Ajeno a estas consideraciones, White remata la faena:

Copérnico tenía buenas razones para mantener sus hallazgos en secreto. En su tratado había rechazado la doctrina que durante siglos había halagado el ego de los hombres, el modelo geocéntrico vigente desde antiguo.

Esta manida idea ha sido repetida miles de veces pero es falsa. Ya me ocupé de ella hace tiempo, así que podemos pasar al estrambote final:

Un anatema total cayó sobre el enemigo: cuando la Iglesia comprendió el verdadero alcance de esta visión heliocéntrica, la teoría fue rechazada de inmediato como herética.

Es decir, que los clérigos, que además de malos malísimos eran tontos tontísimos, tardaron más de 70 años en entender lo que decía Copérnico (De Revolutionibus se publicó en 1543 y no entró en el Índice hasta 1616). Bien pensado, aunque hubiera sido así, tampoco habrían tardado tanto: otros no lo han entendido cuatro siglos después.

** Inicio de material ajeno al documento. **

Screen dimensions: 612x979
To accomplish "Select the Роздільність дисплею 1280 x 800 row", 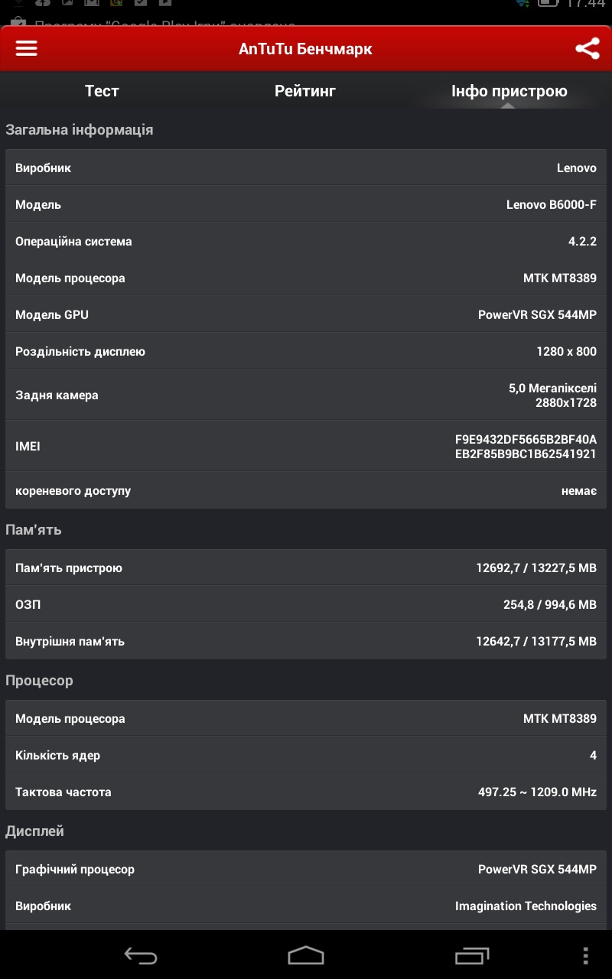I will point(306,352).
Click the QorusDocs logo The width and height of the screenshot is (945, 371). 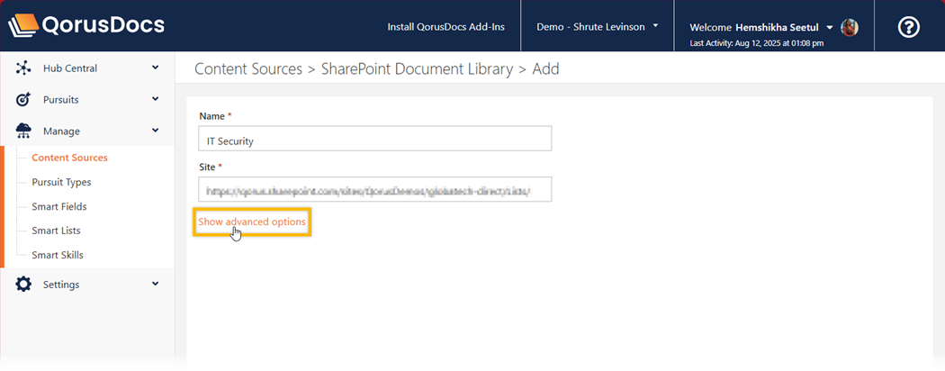pos(86,25)
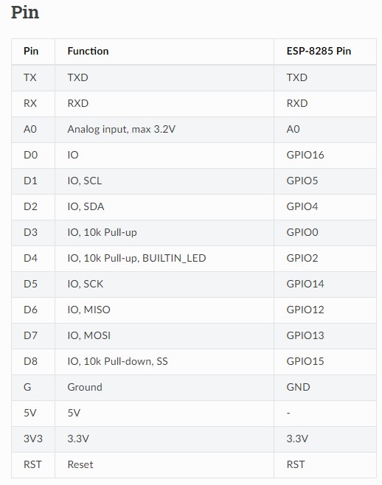382x485 pixels.
Task: Click the 'Pin' page heading
Action: [x=25, y=13]
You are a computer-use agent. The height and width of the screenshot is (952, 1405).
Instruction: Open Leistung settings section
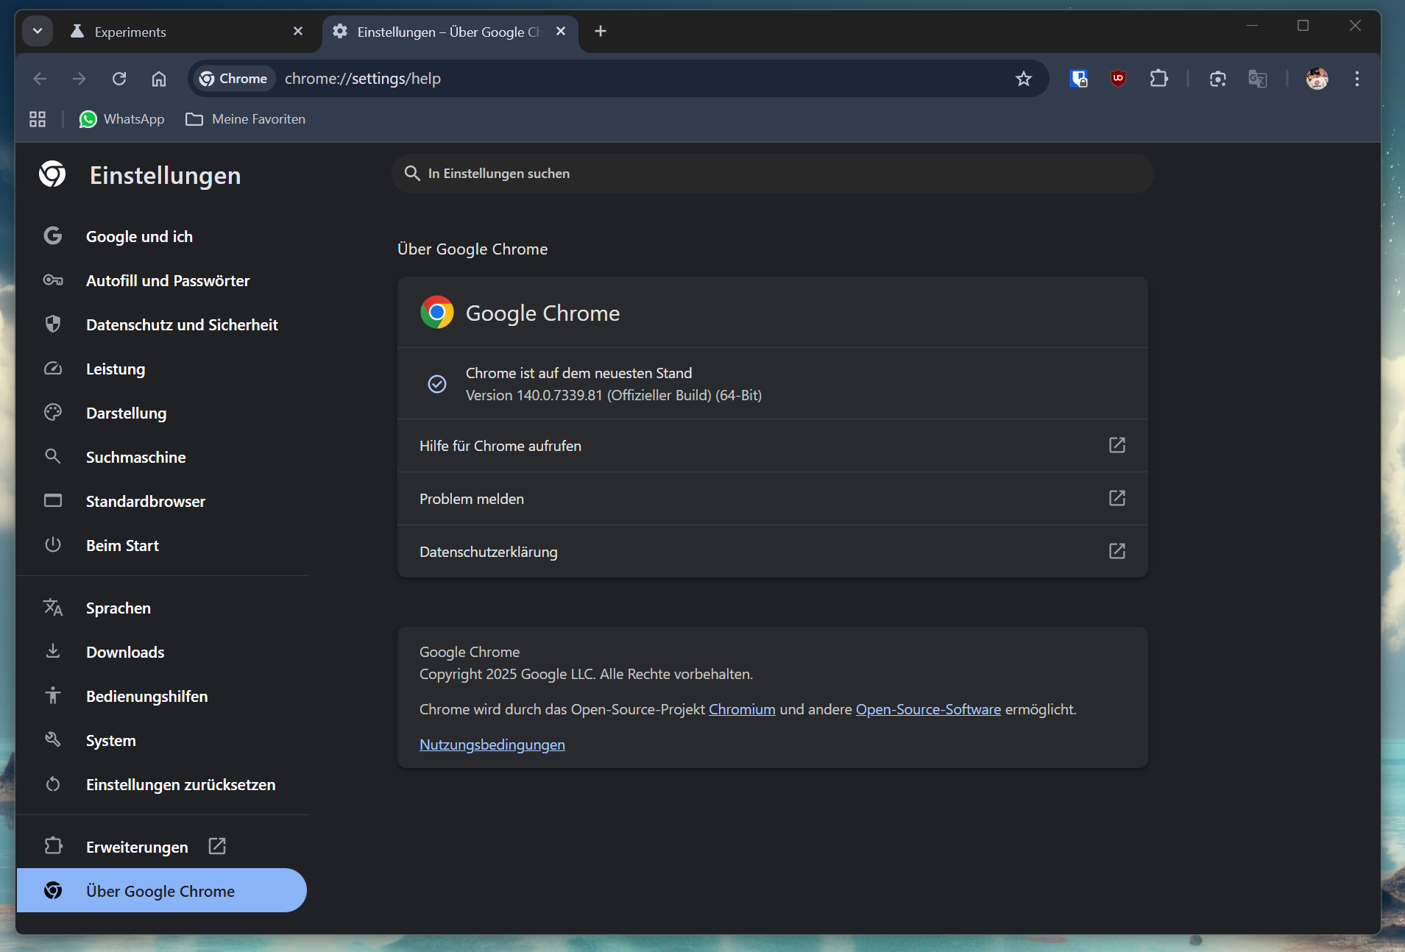[116, 369]
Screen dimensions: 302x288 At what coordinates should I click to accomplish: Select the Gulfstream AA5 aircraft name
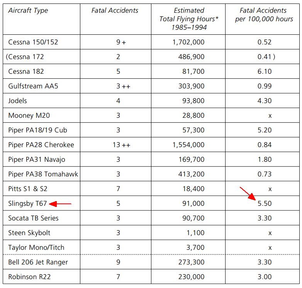33,86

Nota: Lo que se cuenta aquí sobre Copérnico se puede encontrar en cualquier libro de historia de la ciencia (es decir, cualquier libro serio). Se ha usado sobre todo Los sonámbulos, de Arthur Koestler (durante muchio tiempo estuvo agotado y se acabado y reeditado el FCE, una excelente noticia, y está en Googlebooks). Menos literario y filosófico, pero también muy recomedable, es Copérnico y Kepler, la rebelión de los astrónomos, de J.L. García Hourcade.